PAGE EXCERPT.
┏━━
How factory layouts depend on the value stream?

Factory design from value stream to layout. Sounds logical and is logical. Central idea is the so-called line back principle. It comprises designing the factory layout inside-out. Or put another way: The factory planning is to be developed starting from the center of value creation towards auxiliary facilities.

What is the problem?

If this concept is so catchy and logical – why only a few people pursue it? Why are factories often planned starting out from buildings whose space is then filled step by step?

Illustration of the principle how in practice factories are often simply filled with equipment

An answer seems to be obvious: First of all, the investment costs are in the focus when it comes to the building and the fixed equipment installed therein. The building, including its building service installations, usually constitutes the largest pool of costs – and now this must be as little as possible. However, the auxiliary facilities become a restriction just at the beginning:

  • Where to install the ventilation system?
  • How to integrate the sanitary installations into the building at reasonable cost?
  • How can the company’s officers get as fast as possible from the parking lot to their offices?
  • Which construction is the cheapest for the building?
  • How can the floor area be utilized at reasonable cost?

Or, conversely, according to the line back principle, you would ask: Which investment can be refinanced by an optimal production structure? Is it not better to operate an efficient value stream in a building that meet the requirements, but is more expensive? Or should we accept inefficient structures in a cost-effective multipurpose building?

Such questions might be hard to answer in individual cases. Experience, however, has shown that low operating costs always help to refinance an investment faster.

An example for illustration

Our great-grandfathers would never have come up with the idea of planning their houses without cellar and attic; there are always things in every household which must be kept exactly there. May be, these things are not the most important ones. But who knows what will be important for the great-grandchildren in 60 years time?

The modern, cost-optimized single-family house, however, stands on a foundation slab, with the first residential floor directly on it. The attic floor is in most cases fully integrated into the housing. After moving in, it often lasts only a few months until the first little timber cottage for this and that can be seen in the garden. And the temporary storage develops into a respectable building after years. Due to the usually restrictive building law, however, they may only be erected as a compromise to attic or cellar; valuable area for creative gardening, recreation and play is lost. And you will nevertheless get wet if you need something from there in the house. “In-house” alternatives are usually even more senseless – who is willing to store the potatoes, for example, in the boiler room?

An example from factory planning

In factory planning, too, there are always apparently marginal locations that get too little attention when weighing up the costs. Lets take the storage as an example: It costs valuable area. Hence, you will try to keep it as small and economical as possible. Therefore, it will be erected in an unheated building beside the production building. There you can also accommodate a few more racks at reasonable cost.
┗━━
(Records from a data collection)
┏━━
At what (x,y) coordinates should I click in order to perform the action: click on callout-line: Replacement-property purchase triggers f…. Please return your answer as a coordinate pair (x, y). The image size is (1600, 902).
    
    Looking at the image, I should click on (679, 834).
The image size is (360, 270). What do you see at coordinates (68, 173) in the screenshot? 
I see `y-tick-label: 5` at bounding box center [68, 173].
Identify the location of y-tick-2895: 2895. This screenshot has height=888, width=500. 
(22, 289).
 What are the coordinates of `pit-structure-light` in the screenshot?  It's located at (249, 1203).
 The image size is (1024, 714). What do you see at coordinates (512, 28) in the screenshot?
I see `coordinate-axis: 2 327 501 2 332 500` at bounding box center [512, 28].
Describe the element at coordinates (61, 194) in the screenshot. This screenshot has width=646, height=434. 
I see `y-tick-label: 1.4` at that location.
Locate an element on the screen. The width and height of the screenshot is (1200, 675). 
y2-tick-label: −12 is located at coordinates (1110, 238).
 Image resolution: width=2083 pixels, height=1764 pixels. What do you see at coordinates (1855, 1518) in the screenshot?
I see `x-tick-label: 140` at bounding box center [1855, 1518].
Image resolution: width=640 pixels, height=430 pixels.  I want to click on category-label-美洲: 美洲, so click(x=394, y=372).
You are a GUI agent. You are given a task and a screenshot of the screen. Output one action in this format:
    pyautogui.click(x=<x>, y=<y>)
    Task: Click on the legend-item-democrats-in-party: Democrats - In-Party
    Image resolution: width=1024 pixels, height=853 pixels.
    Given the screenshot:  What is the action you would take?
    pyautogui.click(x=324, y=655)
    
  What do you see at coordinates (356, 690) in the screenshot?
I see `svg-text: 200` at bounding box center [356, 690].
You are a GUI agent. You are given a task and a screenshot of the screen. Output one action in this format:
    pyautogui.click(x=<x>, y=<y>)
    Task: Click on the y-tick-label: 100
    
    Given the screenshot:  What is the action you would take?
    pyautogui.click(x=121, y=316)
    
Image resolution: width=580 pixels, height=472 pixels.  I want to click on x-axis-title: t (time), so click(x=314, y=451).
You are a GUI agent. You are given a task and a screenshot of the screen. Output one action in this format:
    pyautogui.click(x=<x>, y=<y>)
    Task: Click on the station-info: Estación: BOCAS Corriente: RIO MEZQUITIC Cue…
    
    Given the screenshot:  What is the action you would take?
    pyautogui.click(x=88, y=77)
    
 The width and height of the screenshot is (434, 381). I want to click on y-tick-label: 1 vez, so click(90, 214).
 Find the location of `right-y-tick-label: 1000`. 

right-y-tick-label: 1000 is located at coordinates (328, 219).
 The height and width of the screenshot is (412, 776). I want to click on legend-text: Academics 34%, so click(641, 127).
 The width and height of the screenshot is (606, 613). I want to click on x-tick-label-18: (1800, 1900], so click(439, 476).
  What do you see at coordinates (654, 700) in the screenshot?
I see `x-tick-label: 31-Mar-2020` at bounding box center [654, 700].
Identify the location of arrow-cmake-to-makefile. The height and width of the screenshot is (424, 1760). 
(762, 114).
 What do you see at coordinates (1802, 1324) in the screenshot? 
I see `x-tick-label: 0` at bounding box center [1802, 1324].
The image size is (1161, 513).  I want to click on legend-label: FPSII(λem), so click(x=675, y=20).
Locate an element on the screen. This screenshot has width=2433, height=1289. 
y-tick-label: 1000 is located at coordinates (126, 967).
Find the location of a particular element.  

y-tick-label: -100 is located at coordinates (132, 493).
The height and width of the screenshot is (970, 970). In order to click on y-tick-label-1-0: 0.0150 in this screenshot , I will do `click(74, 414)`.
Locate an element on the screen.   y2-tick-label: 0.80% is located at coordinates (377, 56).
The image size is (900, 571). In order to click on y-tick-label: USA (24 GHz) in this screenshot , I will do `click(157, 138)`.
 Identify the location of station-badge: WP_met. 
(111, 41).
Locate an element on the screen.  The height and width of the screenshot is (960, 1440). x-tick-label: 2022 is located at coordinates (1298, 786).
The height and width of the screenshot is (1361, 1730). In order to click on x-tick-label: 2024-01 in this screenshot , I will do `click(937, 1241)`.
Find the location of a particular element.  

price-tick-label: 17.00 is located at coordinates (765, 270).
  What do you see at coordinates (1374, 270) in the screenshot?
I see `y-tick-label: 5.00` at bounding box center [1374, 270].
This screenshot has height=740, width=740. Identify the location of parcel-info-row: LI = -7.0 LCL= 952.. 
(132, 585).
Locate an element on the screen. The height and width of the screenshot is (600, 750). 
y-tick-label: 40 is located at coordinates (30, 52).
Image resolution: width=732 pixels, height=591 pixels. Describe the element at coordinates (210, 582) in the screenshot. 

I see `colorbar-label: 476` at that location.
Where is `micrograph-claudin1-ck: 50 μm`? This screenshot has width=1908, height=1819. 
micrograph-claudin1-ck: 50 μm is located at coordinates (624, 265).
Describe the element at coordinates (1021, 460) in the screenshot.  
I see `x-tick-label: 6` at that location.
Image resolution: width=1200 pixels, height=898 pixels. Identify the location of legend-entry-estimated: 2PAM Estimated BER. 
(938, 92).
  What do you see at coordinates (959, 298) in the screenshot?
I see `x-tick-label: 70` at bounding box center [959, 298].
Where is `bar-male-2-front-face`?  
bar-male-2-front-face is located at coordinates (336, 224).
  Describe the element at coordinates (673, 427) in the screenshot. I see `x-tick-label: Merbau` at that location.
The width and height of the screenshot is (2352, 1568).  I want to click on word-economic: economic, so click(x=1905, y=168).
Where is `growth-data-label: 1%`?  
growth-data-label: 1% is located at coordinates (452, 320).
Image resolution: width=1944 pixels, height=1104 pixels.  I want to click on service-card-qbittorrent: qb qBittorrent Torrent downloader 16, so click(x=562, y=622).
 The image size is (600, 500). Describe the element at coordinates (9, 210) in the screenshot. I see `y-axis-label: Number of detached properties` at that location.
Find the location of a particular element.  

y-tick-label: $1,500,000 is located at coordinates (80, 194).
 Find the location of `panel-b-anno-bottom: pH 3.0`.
┗━━
REQUIREMENT A. Arrange the entries as a numbered list, starting at the line containing "The height and width of the screenshot is (1361, 1730)." and ending at the line containing "growth-data-label: 1% is", with blank lines left out.
REQUIREMENT B. Pick up the article on factory layouts and the value stream after its last sentence and keep writing it.

ANSWER SECTION A.
1. The height and width of the screenshot is (1361, 1730). In order to click on x-tick-label: 2024-01 in this screenshot , I will do `click(937, 1241)`.
2. Find the location of a particular element.  
3. price-tick-label: 17.00 is located at coordinates (765, 270).
4.   What do you see at coordinates (1374, 270) in the screenshot?
5. I see `y-tick-label: 5.00` at bounding box center [1374, 270].
6. This screenshot has height=740, width=740. Identify the location of parcel-info-row: LI = -7.0 LCL= 952.. 
7. (132, 585).
8. Locate an element on the screen. The height and width of the screenshot is (600, 750). 
9. y-tick-label: 40 is located at coordinates (30, 52).
10. Image resolution: width=732 pixels, height=591 pixels. Describe the element at coordinates (210, 582) in the screenshot. 
11. I see `colorbar-label: 476` at that location.
12. Where is `micrograph-claudin1-ck: 50 μm`? This screenshot has width=1908, height=1819. 
13. micrograph-claudin1-ck: 50 μm is located at coordinates (624, 265).
14. Describe the element at coordinates (1021, 460) in the screenshot.  
15. I see `x-tick-label: 6` at that location.
16. Image resolution: width=1200 pixels, height=898 pixels. Identify the location of legend-entry-estimated: 2PAM Estimated BER. 
17. (938, 92).
18.   What do you see at coordinates (959, 298) in the screenshot?
19. I see `x-tick-label: 70` at bounding box center [959, 298].
20. Where is `bar-male-2-front-face`?  
21. bar-male-2-front-face is located at coordinates (336, 224).
22.   Describe the element at coordinates (673, 427) in the screenshot. I see `x-tick-label: Merbau` at that location.
23. The width and height of the screenshot is (2352, 1568).  I want to click on word-economic: economic, so click(x=1905, y=168).
24. Where is `growth-data-label: 1%`?  
25. growth-data-label: 1% is located at coordinates (452, 320).

ANSWER SECTION B.
3D perspective of an external cold storage
3D-perspective of the cold storage, inside you can install shelves at low cost

The consequence is that material must be transported from and to the storage and stored intermediately in the production. You will need not only roads and areas, but also additional handling. This might be a manageable solution for long value streams with many concatenated work steps. But if you only look a few years into the future, the scenario will change:

  • The amount of in-house manufacturing will tendentially be reduced.
  • The variety of variants will increase exponentially.
  • Certain stages of production will no longer be necessary.
  • The proportion of ‘C items’ will increase.
  • The value stream will become shorter.

As a result, the frequency of goods movements will increase significantly. Furthermore, much more transports per time to the production are to be performed, which then will provide the nature of pure assembly. In some cases, all temperature-sensitive components must be stored in the production. The “cheap” unheated storage outside the hall becomes a cost-pusher. In just a few years of operation, the cost benefits compared to the undoubtedly higher investment in a flexible warehousing system close to the production and equipped with several warehouse door systems vanished.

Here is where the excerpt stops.